令和六年七月十九日、金曜日。
 終業式の日の、お日さまの容赦のない暑い暑いカンカン照りの帰り道。明日からなつやすみだ。沙羅が、クラスイチのオタク少女、美玲に言った。

「最近増えたね、おおかみ」
「そだよね、沙羅ちゃんもこの前遭ったんだっけ」
「そうそう。危なかった」

 沙羅は、ゆうがもし居なかったらと思い返したのか、青い顔をしている。

「それよりさ、今週のダッシュ! 『チェーンソー・ヤイバ』読んだ? めっちゃカッコよかったよね! ボク感動しちゃったよぉ」

 はあ……沙羅はため息をついた。

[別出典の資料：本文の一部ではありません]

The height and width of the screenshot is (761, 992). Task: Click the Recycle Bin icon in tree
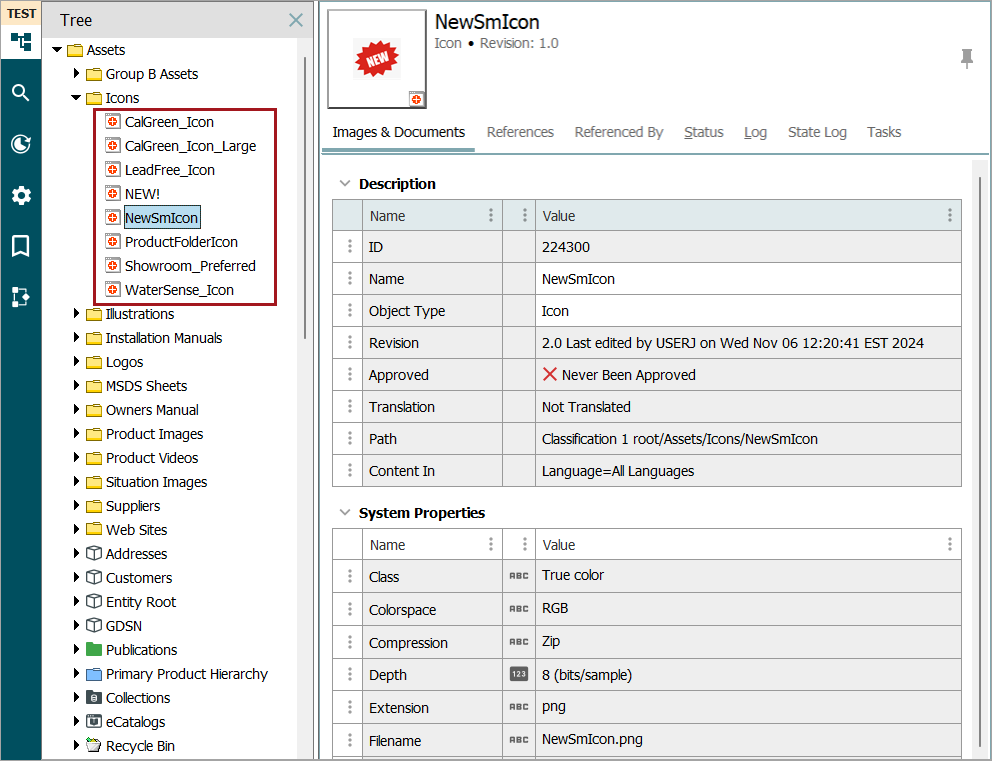[x=94, y=746]
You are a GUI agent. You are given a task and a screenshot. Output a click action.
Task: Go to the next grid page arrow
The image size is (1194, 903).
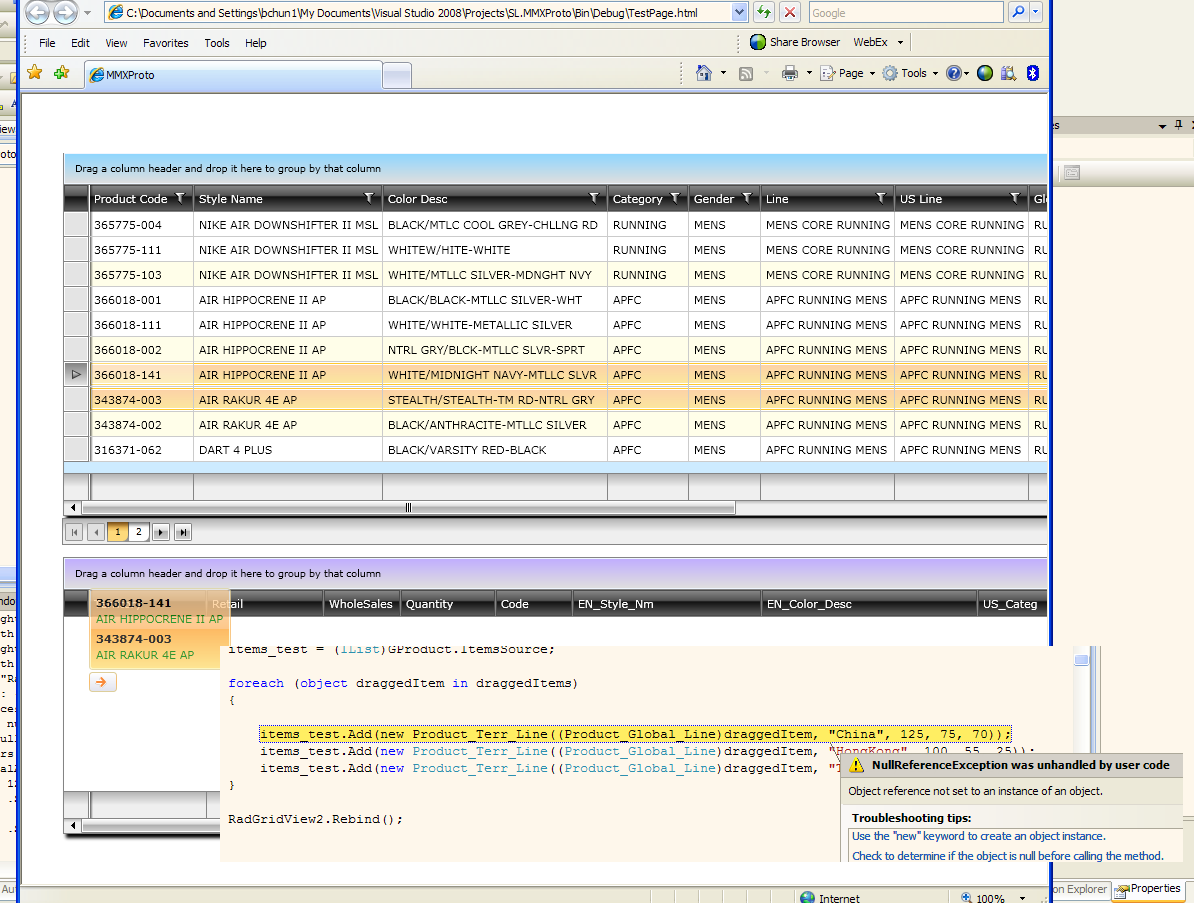pos(161,532)
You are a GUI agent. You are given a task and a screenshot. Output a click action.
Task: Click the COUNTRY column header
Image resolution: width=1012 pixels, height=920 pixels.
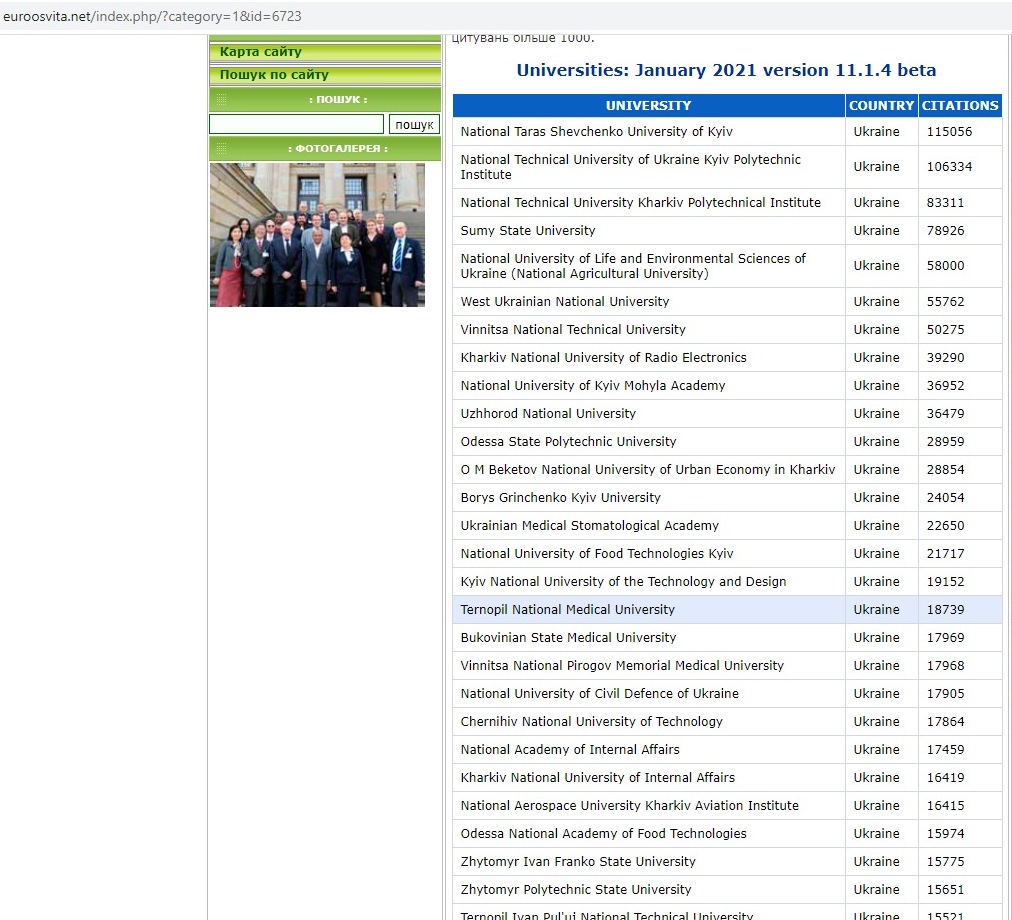881,106
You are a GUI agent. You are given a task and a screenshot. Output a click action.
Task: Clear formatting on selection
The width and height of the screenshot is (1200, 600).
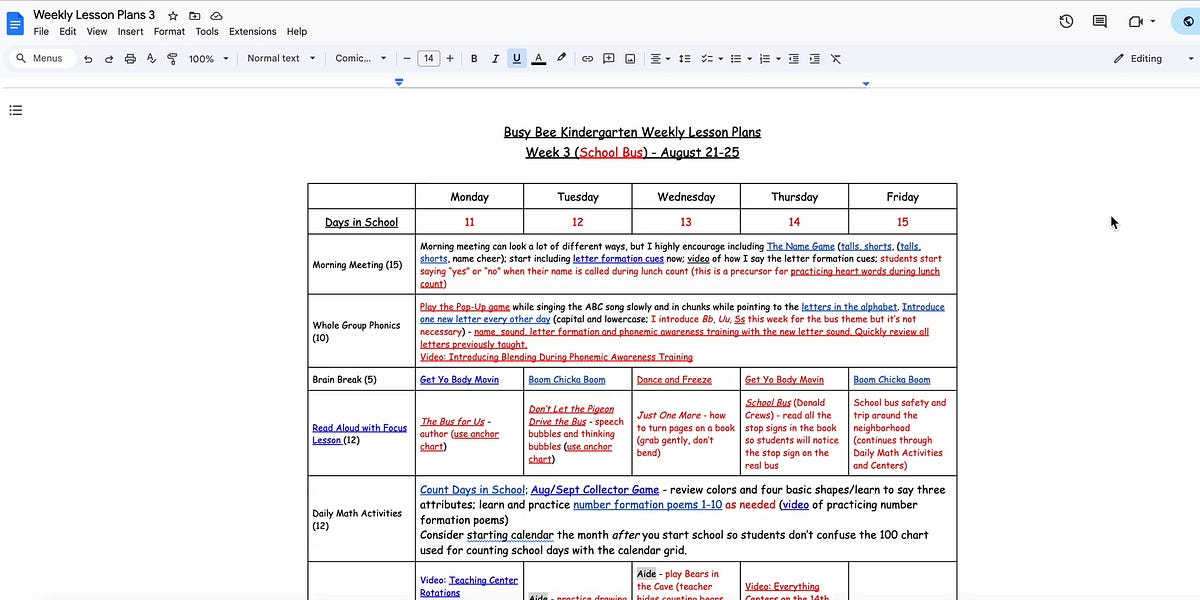click(836, 59)
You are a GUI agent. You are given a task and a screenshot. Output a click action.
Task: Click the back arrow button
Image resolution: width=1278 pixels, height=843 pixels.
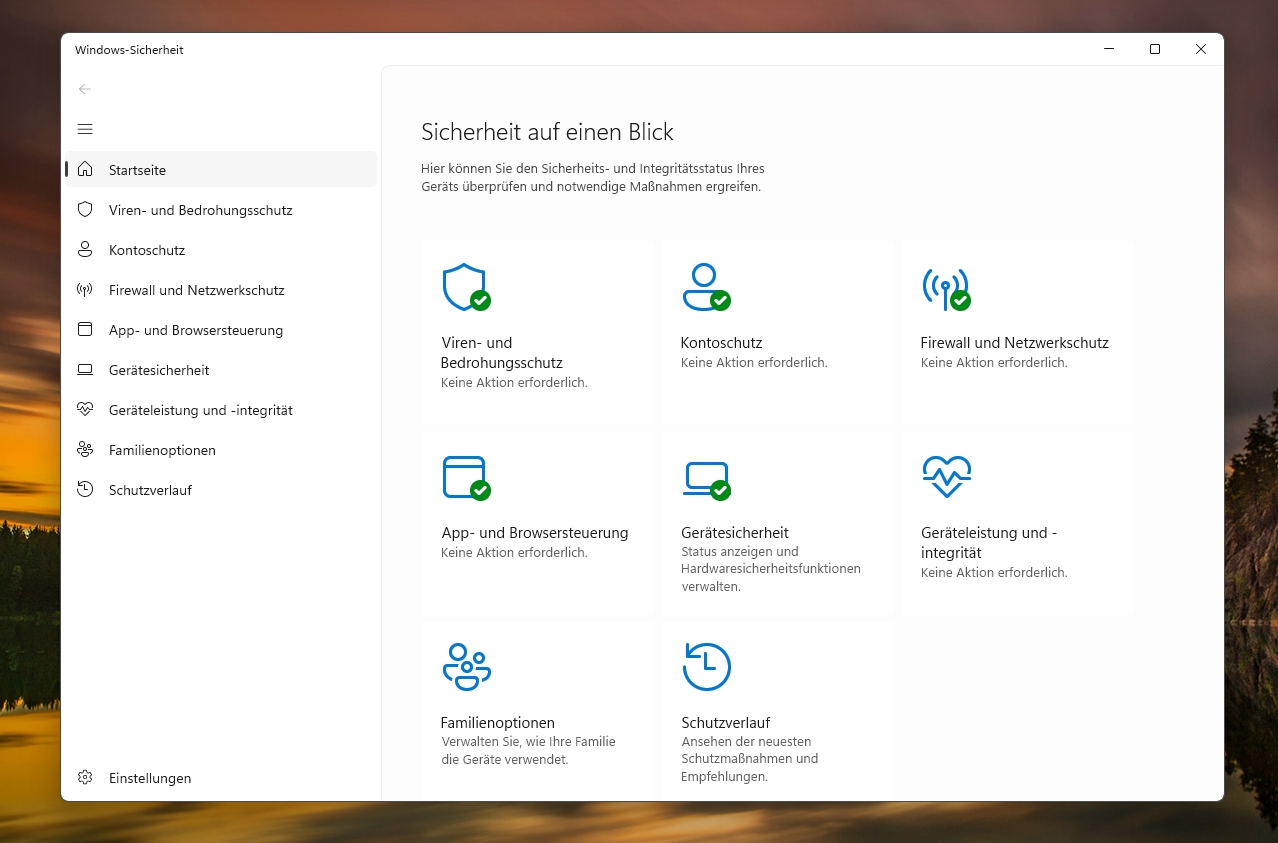pyautogui.click(x=85, y=89)
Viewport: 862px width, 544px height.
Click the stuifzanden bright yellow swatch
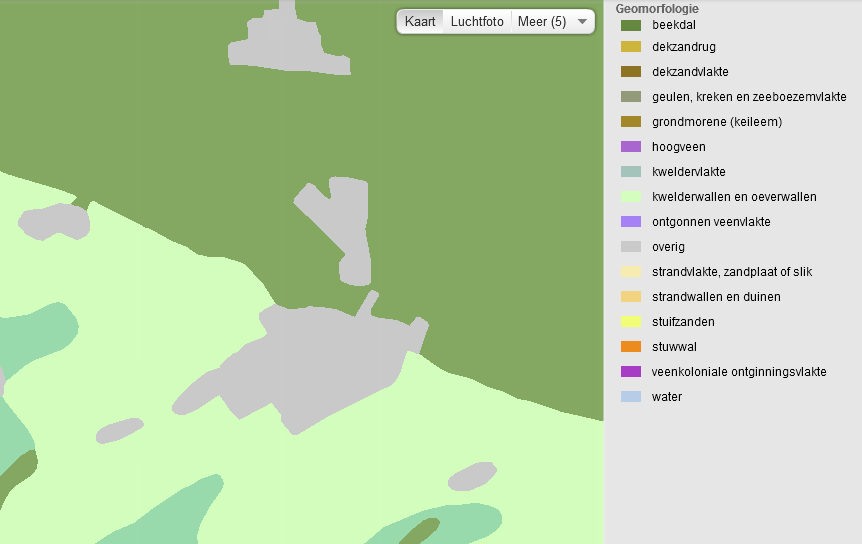[x=630, y=322]
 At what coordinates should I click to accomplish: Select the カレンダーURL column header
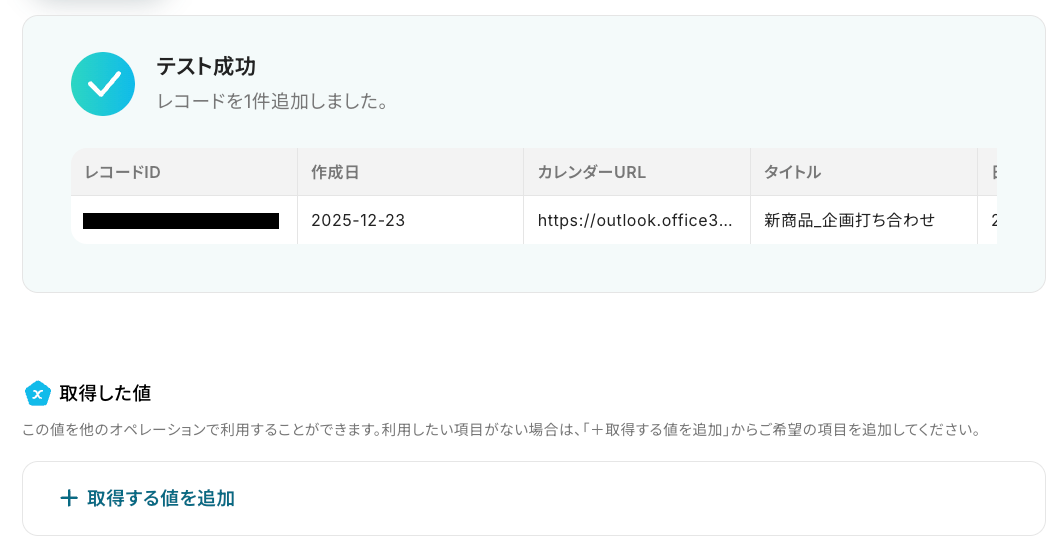pos(637,172)
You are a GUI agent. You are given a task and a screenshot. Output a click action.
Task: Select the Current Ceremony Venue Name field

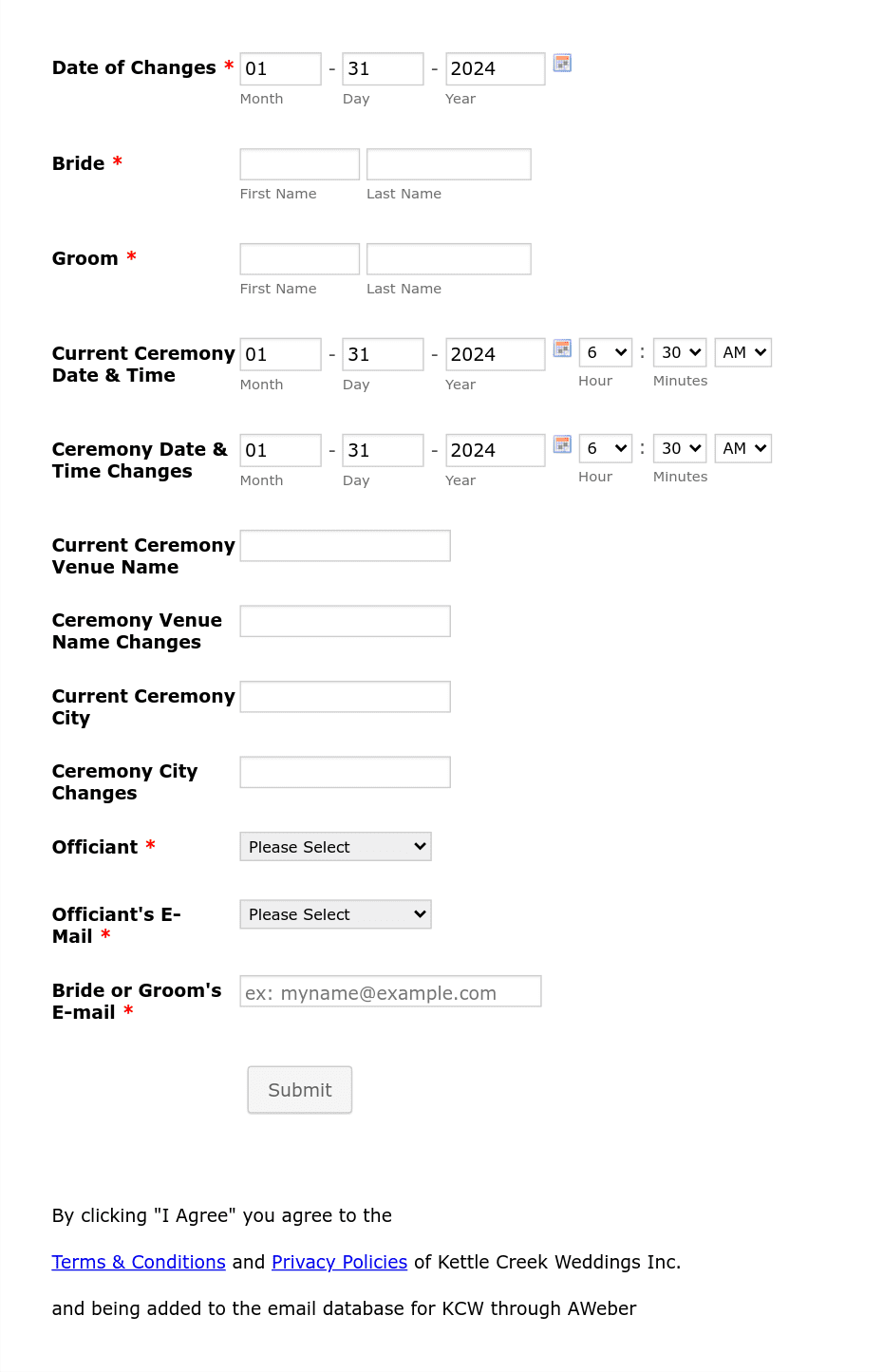click(345, 545)
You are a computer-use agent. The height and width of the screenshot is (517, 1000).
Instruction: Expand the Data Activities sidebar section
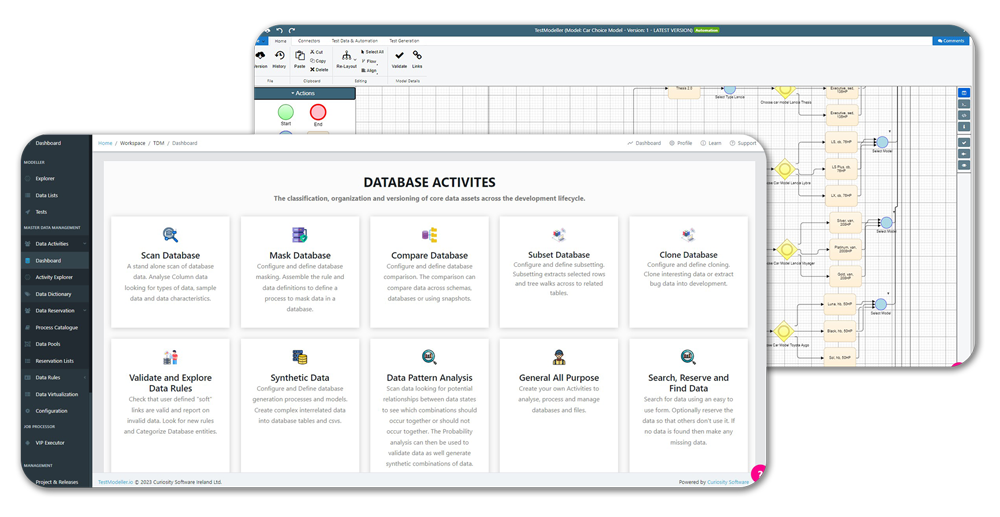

美玲が「チェーンソー・ヤイバ」の話をし出すと止まらない。沙羅もゆうも読んだことも無いのに、ずーっとしゃべり続ける。特に主人公が大好きで、火がつくと止まらない。怖くないのか不思議だ。だって今日出席したのは。ここにいる三人とみかをあわせた四人だけだったんだから。

『いよいよ明後日は大祇祭。みなさん、かぜをひいて出られないなんてことは無しですよー』

 あゆみ先生は、相変わらずおっとりした口調で九人のクラスメイトに呼びかけるように話した。四人に。